* _課題の説明_: 下の小倉美春についての文章を読み、次の(a)〜(c)が文章の内容と合っているかを「はい」か「いいえ」で答え、判断の決め手になった部分を文章からそのまま抜き出してください。(a) ブルガリアの民謡を弾いたのは、ピアノを始める前のことだった。(b) 作曲を始めたきっかけは、高校時代の和声の授業だった。(c) フランクフルトでの生活は、今3年目である。

* _本文_:
'''
©Sho Kubota

ドイツで育まれた気鋭の目指す、ピアノと作曲の新たな交わり

 小倉美春は、ピアニスト・コンポーザーである。いわば、二つの顔を持つ音楽家で、両方の活動を並行して行わないと精神的なバランスが取れないのだ、と笑う。ただ、その両輪は互いに高度なものであり、深く結びついているため、一般に想像しうるようなピアニスト・コンポーザー像では、もはやない。ピエール=ロラン・エマールに憧れ、音高・リズム・強弱に厳格なシュトックハウゼン的演奏を血肉化し、今では現代音楽演奏の前線で活躍するヴィルトゥオーゾとしての自我。一方、ピアノ作曲の歴史に対し責任を負う作曲家としての自我がある、とのことだ。

 彼女の音楽への好奇心は、小学校に上がる前のピアノを始めて1、2年の頃、ブルガリアの民謡を弾く機会があり、その変拍子に魅了されたことから始まったらしい。やがて高校時代に和声の授業を契機に作曲を開始し、さらにときを経てフランクフルトへ留学した。エマールの弟子で、欧州で広く活躍するフローリアン・ヘルシャーの音楽家/教育者としての存在に惹かれたのだと言う。現在6年目となるフランクフルトの生活は、そんな師を起点に、ブーレーズやシュトックハウゼンといった現代音楽の流れと直接接続し、著名音楽家と交流し音楽家として自分を高める環境を得たと言う。
'''
* _提供された一覧_:
'''
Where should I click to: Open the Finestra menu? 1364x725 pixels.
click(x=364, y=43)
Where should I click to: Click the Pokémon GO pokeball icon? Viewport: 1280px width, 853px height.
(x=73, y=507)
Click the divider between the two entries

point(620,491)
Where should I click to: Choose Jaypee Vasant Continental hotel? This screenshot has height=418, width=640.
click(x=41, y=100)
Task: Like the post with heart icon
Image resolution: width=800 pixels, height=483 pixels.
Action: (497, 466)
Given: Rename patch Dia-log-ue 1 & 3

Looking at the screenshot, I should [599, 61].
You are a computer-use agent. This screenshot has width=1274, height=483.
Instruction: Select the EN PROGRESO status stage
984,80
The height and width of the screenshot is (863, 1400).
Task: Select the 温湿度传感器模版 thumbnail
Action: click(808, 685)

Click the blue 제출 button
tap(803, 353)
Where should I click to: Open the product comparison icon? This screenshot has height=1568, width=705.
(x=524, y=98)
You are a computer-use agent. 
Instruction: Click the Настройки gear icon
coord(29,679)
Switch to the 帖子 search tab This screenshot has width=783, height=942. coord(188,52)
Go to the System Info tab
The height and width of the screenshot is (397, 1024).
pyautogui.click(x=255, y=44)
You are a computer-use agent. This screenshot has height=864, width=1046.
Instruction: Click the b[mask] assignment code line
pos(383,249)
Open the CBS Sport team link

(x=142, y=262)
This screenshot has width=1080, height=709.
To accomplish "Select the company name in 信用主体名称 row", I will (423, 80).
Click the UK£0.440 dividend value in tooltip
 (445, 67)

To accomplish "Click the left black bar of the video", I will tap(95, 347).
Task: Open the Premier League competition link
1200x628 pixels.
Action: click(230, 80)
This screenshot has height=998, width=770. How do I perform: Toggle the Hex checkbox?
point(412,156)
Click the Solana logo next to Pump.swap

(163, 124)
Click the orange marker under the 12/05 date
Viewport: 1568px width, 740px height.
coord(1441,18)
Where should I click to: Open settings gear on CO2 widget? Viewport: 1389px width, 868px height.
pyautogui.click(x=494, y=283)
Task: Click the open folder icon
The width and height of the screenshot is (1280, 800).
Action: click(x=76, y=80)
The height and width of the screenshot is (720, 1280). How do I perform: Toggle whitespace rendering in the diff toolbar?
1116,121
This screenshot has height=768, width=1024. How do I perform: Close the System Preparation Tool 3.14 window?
'''
* _問題の答え_:
(a) いいえ。「小学校に上がる前のピアノを始めて1、2年の頃、ブルガリアの民謡を弾く機会があり」
(b) はい。「高校時代に和声の授業を契機に作曲を開始し」
(c) いいえ。「現在6年目となるフランクフルトの生活は」